Im Übrigen beweist auch die Arbeitsaufnahme des Verfügungsklägers ab dem 01.09.2008, dass die bedingungsmäßige Voraussetzung der vollständigen Arbeitsunfähigkeit - mindestens ab diesem Zeitpunkt - nicht (mehr) gegeben war. Bei - wie hier - noch nicht rechtskräftigem Verfügungsurteil können die "veränderten Umstände" auch im Rechtsmittelverfahren vorgetragen werden und müssen vom Rechtsmittelgericht berücksichtigt werden (vgl. Zöller-Vollkommer, 26. Aufl. ZPO-Komm. Rz 2 zu § 927 ZPO, dort auch m.w.Nw).

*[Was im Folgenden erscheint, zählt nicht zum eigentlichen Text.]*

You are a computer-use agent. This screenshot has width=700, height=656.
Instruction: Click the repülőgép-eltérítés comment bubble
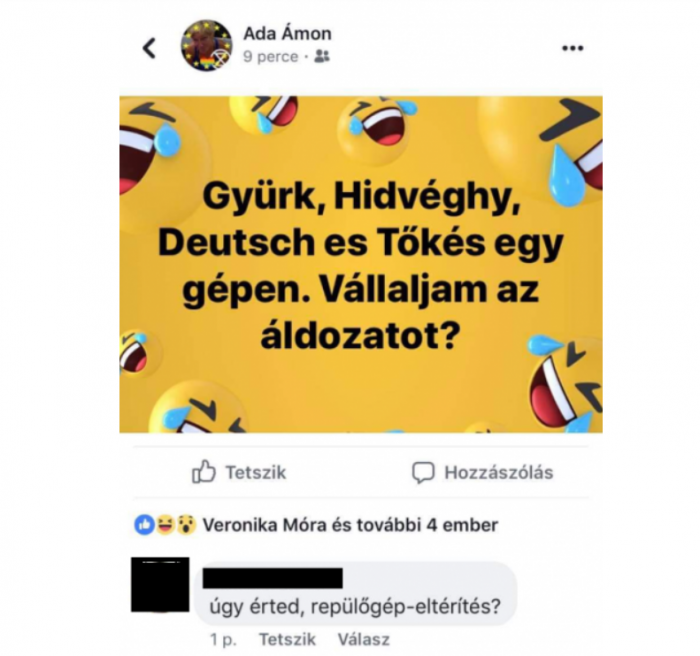[x=355, y=593]
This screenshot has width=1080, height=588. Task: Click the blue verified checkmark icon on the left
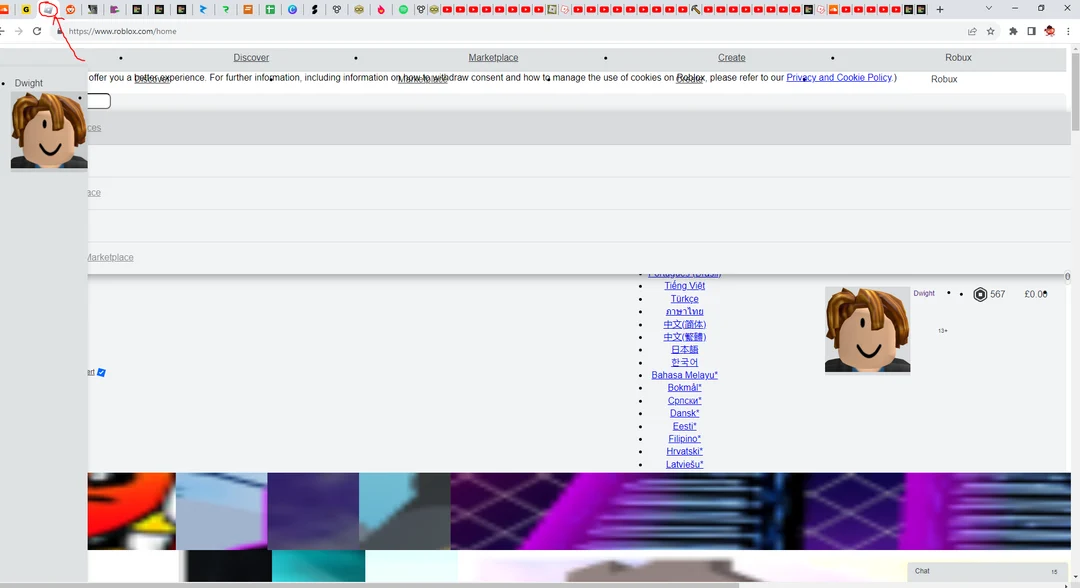click(x=101, y=372)
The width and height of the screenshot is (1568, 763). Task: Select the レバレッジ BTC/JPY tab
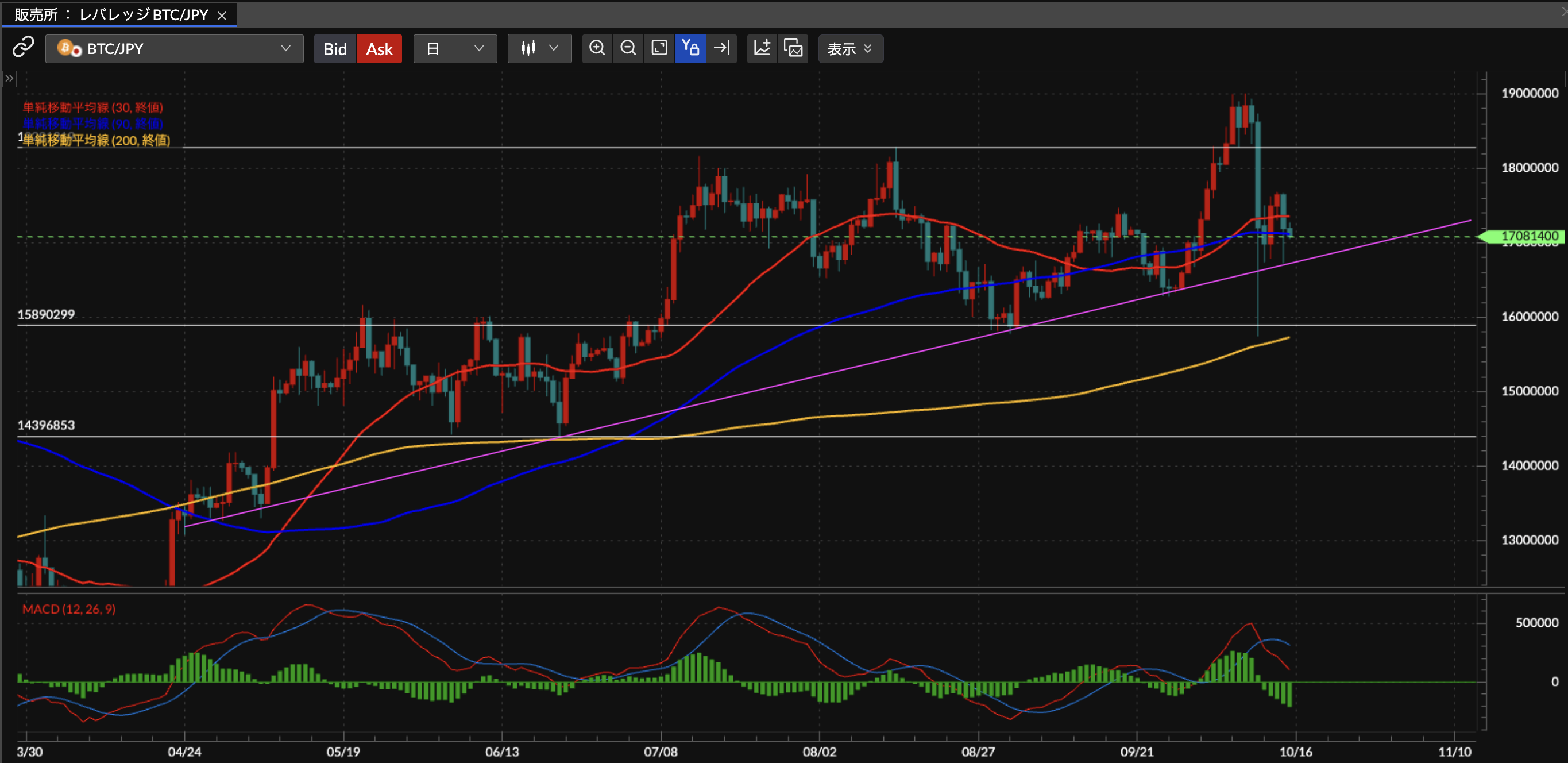tap(112, 14)
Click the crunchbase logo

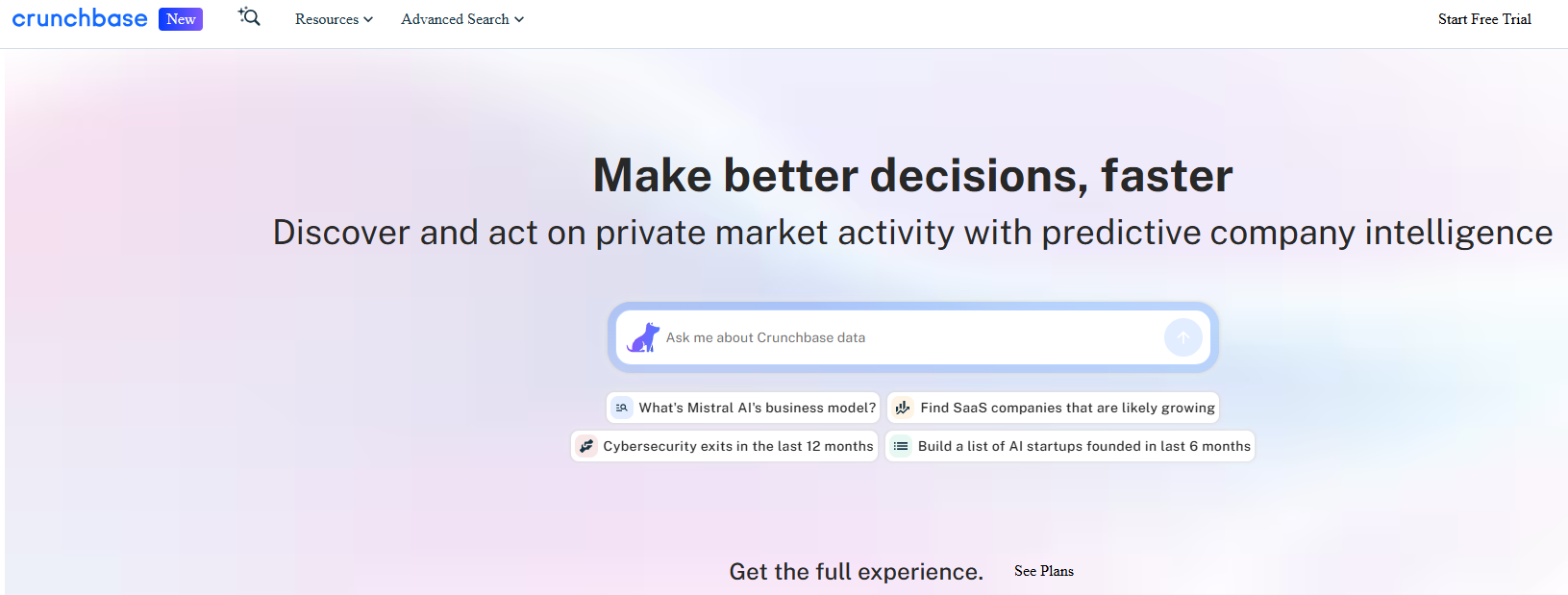[81, 17]
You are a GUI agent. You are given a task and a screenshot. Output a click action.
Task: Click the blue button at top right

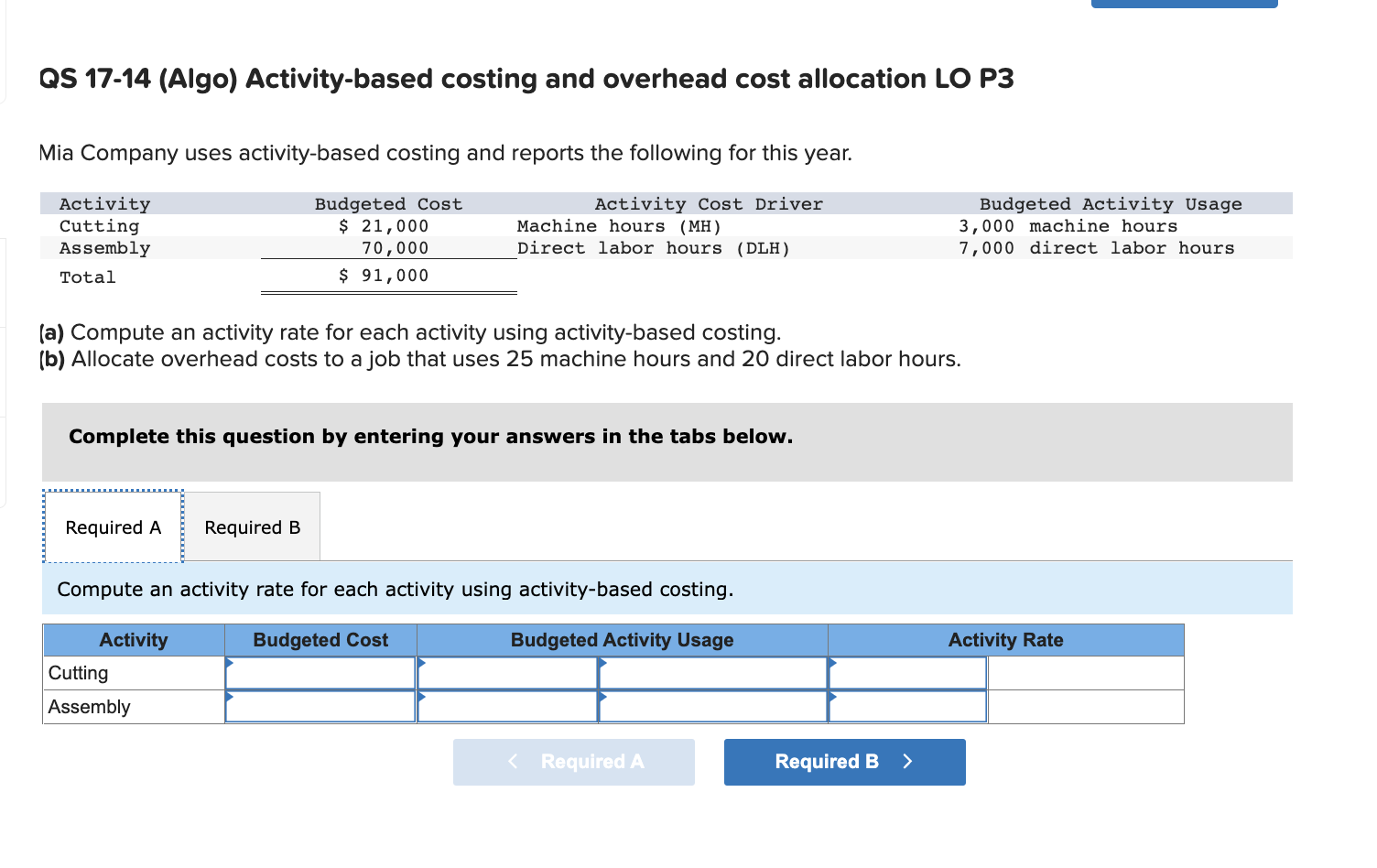tap(1183, 4)
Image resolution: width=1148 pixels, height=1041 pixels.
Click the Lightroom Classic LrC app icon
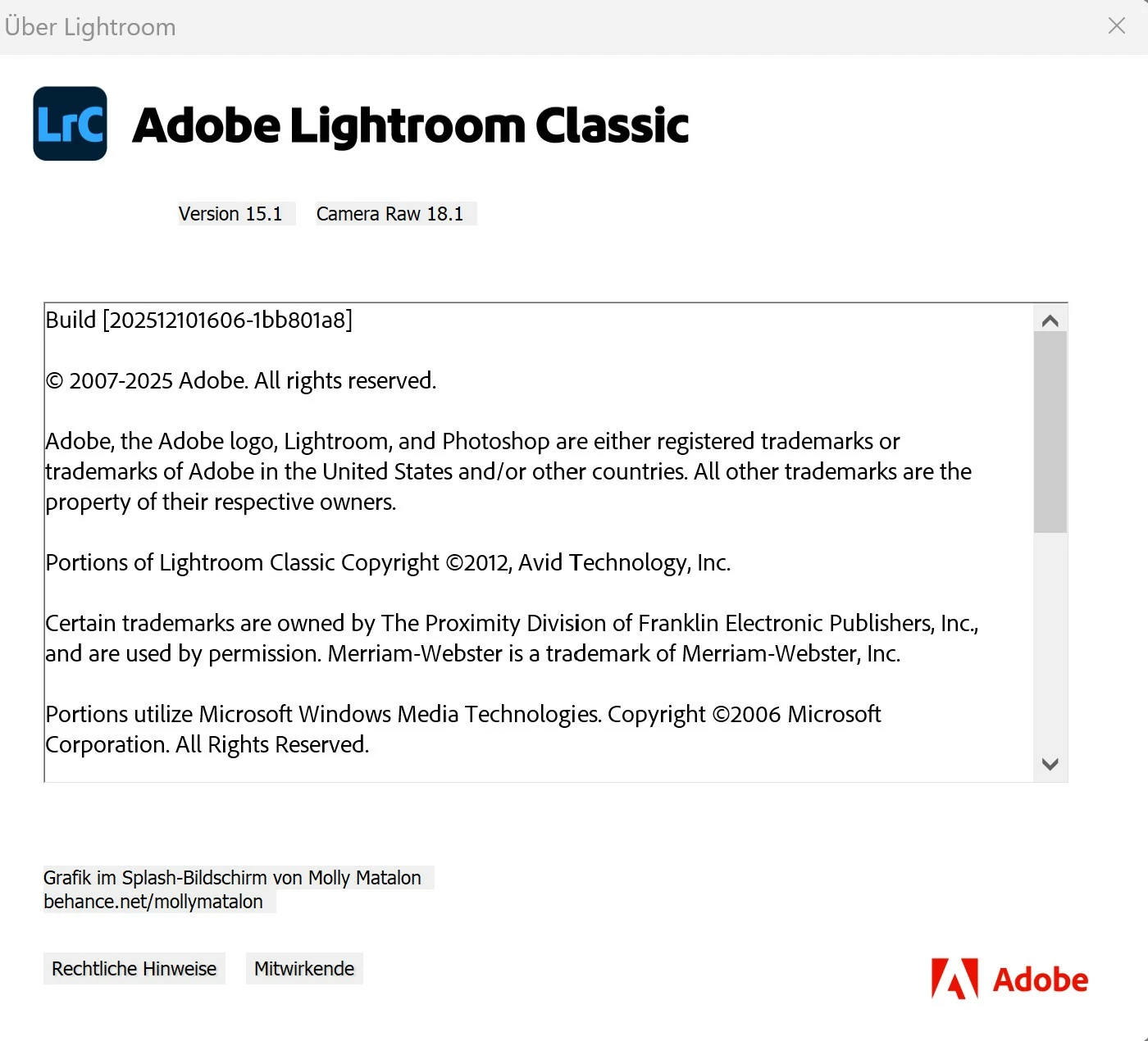70,124
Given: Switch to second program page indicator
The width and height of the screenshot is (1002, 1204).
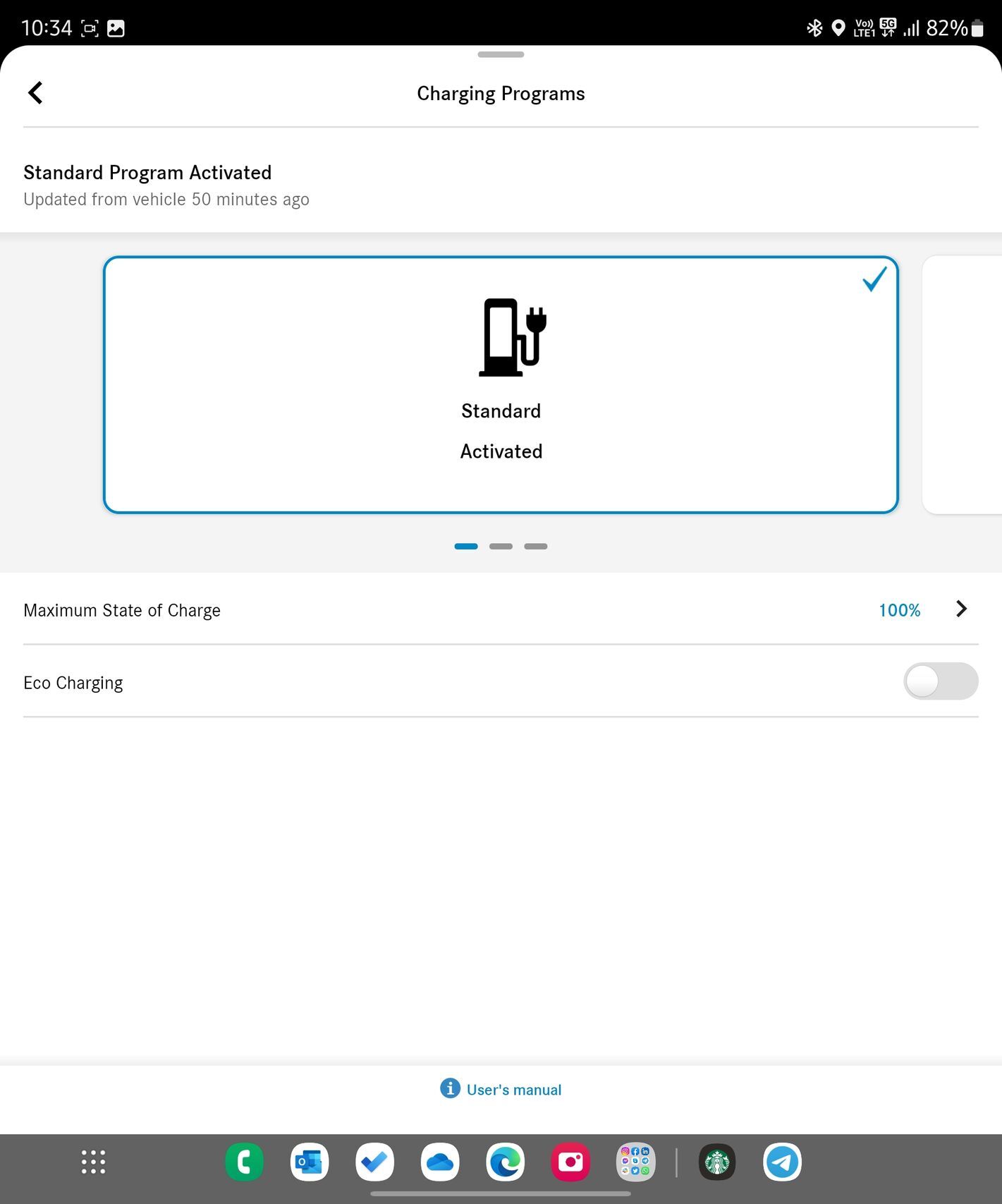Looking at the screenshot, I should tap(501, 546).
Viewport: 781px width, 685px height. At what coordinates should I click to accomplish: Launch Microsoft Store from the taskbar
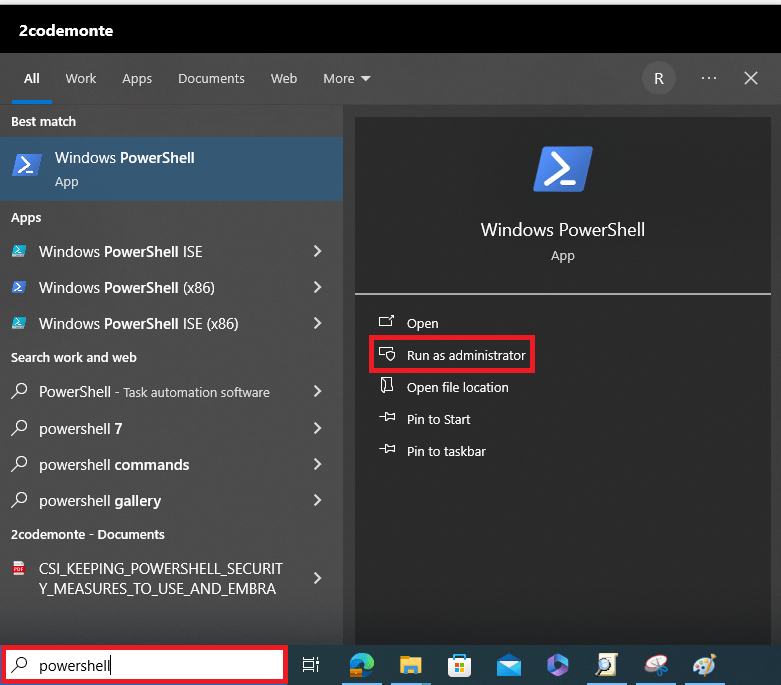pyautogui.click(x=460, y=664)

Das führt aber zur Verneinung eines Leistungsanspruchs und auch zum Wegfall des Verfügungsgrundes. Hinsichtlich dessen und zur Begründung vom Landgericht angenommener wirtschaftlichen Notlage fügt der Senat noch an, dass eine auf § 940 ZPO gestützte Leistungsverfügung, die, weil sie regelmäßig zu einem endgültigen Rechtsverlust des Schuldners führt, überhaupt nur in ganz engen Grenzen zur Anwendung kommen kann, mithin deren Voraussetzungen ganz streng zu prüfen sind. Auch das hat das Landgericht hier verkannt. Eine denkbare wirtschaftliche Notlage wäre nur dann positiv anzunehmen, wenn der Verfügungskläger die Grundlage seiner persönlichen und wirtschaftlichen Existenz vorübergehend überhaupt nicht aufrechterhalten kann und dadurch in Gefahr geriete, diese völlig zu verlieren (s. hierzu OLG Hamm MDR 2000, 847; OLG Saarbrücken VersR 2007, 935).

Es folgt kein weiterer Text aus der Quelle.